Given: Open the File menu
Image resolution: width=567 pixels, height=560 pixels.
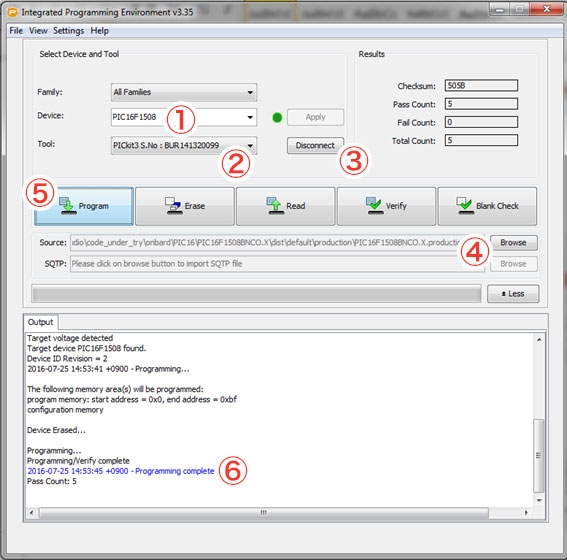Looking at the screenshot, I should coord(16,31).
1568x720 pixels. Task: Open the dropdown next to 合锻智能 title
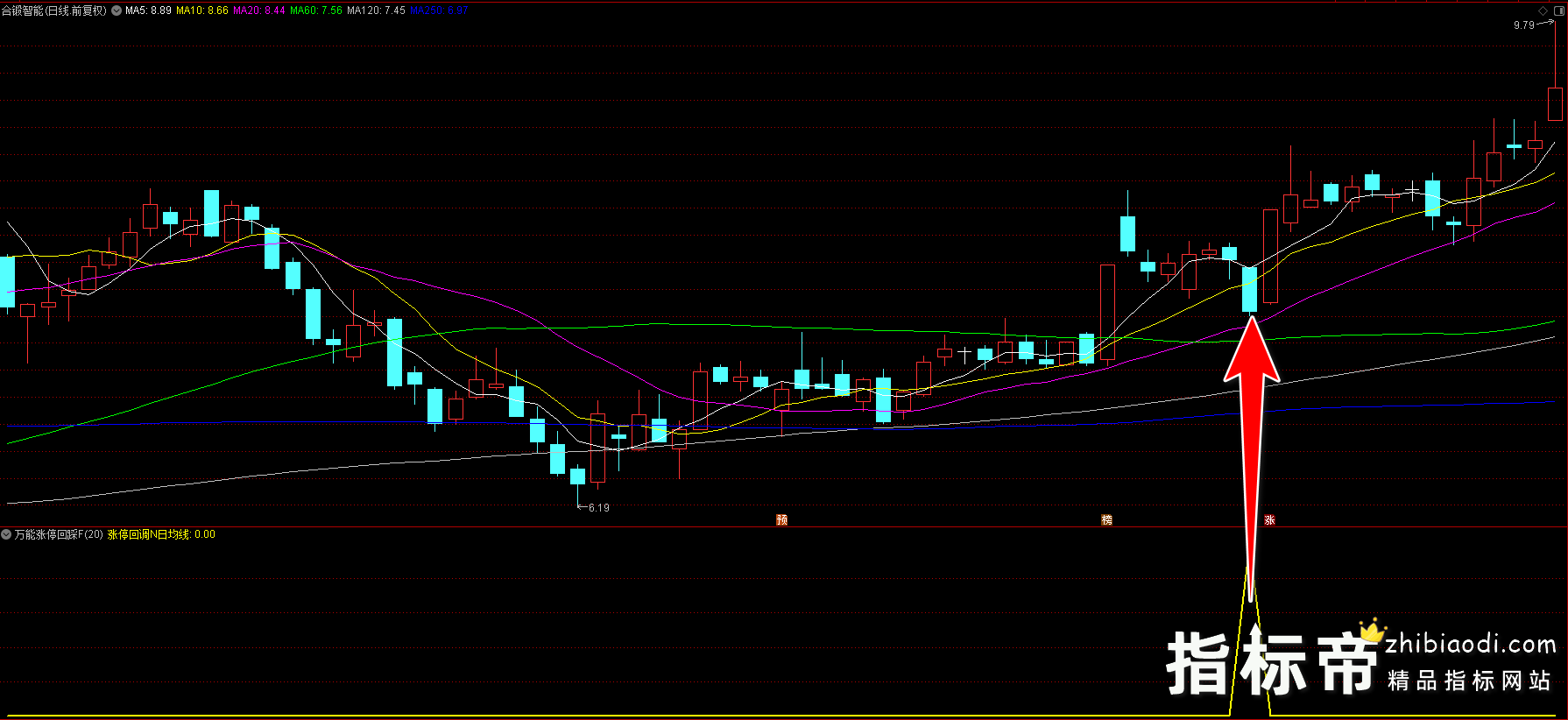(117, 11)
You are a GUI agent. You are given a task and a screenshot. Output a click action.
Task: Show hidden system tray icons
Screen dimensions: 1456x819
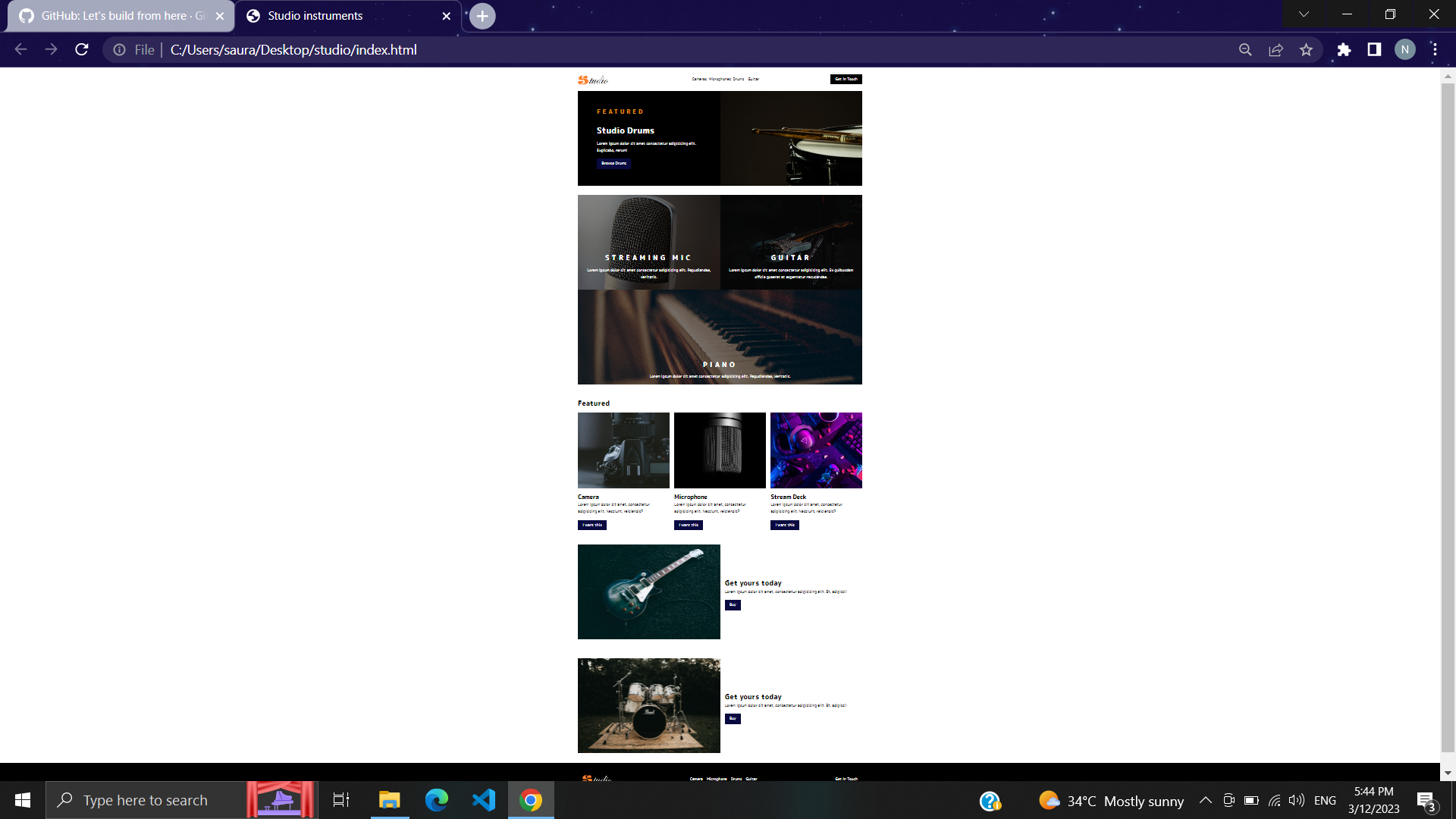click(x=1205, y=801)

• **TASK STATEMENT**: Identify every row above that contains the word "Open", and copy each such row in full.

• **EXERCISE RESPONSE**:
Given: Open the File menu
1568x720 pixels. Task: Open the dropdown next to 合锻智能 title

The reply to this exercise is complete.